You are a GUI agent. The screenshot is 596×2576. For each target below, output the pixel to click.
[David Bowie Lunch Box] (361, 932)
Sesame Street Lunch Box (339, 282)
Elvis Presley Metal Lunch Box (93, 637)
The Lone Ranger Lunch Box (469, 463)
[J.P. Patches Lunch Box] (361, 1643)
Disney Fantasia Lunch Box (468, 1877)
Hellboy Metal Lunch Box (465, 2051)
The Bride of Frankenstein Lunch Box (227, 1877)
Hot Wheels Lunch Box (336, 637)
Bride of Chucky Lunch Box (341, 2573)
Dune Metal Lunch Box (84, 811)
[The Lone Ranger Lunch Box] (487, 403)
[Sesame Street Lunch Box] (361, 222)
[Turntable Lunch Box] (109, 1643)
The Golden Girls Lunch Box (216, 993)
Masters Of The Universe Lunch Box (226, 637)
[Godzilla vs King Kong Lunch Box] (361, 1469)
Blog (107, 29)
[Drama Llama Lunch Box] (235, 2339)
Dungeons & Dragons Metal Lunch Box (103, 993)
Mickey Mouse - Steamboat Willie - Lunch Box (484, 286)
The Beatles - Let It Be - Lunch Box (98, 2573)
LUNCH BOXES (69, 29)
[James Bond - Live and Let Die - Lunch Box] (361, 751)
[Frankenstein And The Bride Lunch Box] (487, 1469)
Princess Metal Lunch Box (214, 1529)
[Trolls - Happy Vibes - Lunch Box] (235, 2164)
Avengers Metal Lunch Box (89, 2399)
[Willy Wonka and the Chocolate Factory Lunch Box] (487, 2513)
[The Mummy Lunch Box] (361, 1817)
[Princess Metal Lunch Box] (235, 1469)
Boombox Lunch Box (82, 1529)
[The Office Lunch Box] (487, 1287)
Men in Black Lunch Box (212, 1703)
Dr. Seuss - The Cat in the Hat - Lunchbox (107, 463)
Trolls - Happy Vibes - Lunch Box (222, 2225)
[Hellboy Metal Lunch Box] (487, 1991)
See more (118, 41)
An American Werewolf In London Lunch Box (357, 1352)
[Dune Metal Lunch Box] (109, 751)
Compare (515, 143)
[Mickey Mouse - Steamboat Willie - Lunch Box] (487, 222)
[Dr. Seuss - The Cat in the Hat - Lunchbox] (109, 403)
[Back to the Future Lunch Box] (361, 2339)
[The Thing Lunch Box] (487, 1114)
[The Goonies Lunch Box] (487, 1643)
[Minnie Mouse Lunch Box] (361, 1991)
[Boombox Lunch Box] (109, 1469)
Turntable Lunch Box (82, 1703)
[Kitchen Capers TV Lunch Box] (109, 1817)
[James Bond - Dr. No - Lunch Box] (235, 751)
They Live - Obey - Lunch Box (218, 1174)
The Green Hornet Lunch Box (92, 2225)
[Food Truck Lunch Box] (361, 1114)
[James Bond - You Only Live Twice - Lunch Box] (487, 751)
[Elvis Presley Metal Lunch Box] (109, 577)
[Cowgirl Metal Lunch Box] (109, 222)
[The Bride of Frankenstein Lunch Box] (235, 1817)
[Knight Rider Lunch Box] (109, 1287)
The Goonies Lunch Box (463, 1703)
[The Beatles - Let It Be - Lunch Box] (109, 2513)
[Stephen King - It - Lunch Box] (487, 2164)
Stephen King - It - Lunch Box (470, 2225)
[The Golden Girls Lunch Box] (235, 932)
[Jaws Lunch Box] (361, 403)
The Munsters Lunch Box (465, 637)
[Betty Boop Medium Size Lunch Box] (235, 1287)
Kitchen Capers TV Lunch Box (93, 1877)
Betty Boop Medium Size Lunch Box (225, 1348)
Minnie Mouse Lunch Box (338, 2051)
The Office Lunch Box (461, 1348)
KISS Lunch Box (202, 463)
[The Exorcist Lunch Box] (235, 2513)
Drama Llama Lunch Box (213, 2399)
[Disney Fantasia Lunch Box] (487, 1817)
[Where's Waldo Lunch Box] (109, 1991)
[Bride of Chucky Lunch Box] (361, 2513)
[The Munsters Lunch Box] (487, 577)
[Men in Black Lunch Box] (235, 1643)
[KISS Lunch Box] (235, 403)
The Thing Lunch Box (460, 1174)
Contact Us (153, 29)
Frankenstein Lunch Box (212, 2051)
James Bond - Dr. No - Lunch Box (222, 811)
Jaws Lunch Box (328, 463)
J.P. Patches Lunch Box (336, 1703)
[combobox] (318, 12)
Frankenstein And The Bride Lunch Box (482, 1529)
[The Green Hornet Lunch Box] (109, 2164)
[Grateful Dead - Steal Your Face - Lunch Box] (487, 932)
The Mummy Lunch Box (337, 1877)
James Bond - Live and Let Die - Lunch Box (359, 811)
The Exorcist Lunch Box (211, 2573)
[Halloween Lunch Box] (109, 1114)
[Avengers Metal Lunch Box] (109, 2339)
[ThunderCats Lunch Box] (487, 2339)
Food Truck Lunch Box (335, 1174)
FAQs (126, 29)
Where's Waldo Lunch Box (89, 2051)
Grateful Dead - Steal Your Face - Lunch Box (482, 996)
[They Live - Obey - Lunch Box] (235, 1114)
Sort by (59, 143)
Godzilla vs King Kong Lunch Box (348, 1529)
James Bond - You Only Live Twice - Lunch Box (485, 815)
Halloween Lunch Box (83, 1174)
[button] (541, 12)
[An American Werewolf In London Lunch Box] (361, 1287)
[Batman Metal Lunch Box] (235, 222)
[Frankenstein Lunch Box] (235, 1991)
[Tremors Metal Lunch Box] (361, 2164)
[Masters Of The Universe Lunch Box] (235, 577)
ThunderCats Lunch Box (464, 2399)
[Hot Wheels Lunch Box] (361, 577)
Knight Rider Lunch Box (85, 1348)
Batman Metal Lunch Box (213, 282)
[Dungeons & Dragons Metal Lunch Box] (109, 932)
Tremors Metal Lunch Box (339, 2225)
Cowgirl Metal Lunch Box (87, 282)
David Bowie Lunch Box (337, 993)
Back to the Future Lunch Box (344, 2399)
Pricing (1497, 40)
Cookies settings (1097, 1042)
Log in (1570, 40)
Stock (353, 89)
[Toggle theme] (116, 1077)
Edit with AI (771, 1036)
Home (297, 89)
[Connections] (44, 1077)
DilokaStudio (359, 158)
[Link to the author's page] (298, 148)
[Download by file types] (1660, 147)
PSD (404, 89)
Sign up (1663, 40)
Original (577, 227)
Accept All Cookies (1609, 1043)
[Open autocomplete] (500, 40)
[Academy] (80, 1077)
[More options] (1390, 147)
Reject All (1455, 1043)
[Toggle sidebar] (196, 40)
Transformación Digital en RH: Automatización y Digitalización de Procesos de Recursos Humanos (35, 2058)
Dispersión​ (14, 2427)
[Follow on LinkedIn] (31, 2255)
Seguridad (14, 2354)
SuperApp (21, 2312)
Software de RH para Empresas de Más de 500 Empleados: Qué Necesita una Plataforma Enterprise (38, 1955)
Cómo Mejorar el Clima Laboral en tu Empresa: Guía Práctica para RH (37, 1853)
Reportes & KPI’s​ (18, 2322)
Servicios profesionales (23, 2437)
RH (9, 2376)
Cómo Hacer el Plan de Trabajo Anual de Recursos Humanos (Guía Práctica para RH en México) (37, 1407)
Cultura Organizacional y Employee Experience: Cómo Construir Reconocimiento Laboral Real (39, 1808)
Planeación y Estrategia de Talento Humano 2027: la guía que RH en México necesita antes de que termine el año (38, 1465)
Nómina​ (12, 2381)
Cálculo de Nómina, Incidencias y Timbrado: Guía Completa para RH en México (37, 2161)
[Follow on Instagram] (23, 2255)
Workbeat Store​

******

■ DIRECTIONS
Every line of the material that includes the word "Godzilla" needs to be copied.

■ TASK ANSWER
[Godzilla vs King Kong Lunch Box] (361, 1469)
Godzilla vs King Kong Lunch Box (348, 1529)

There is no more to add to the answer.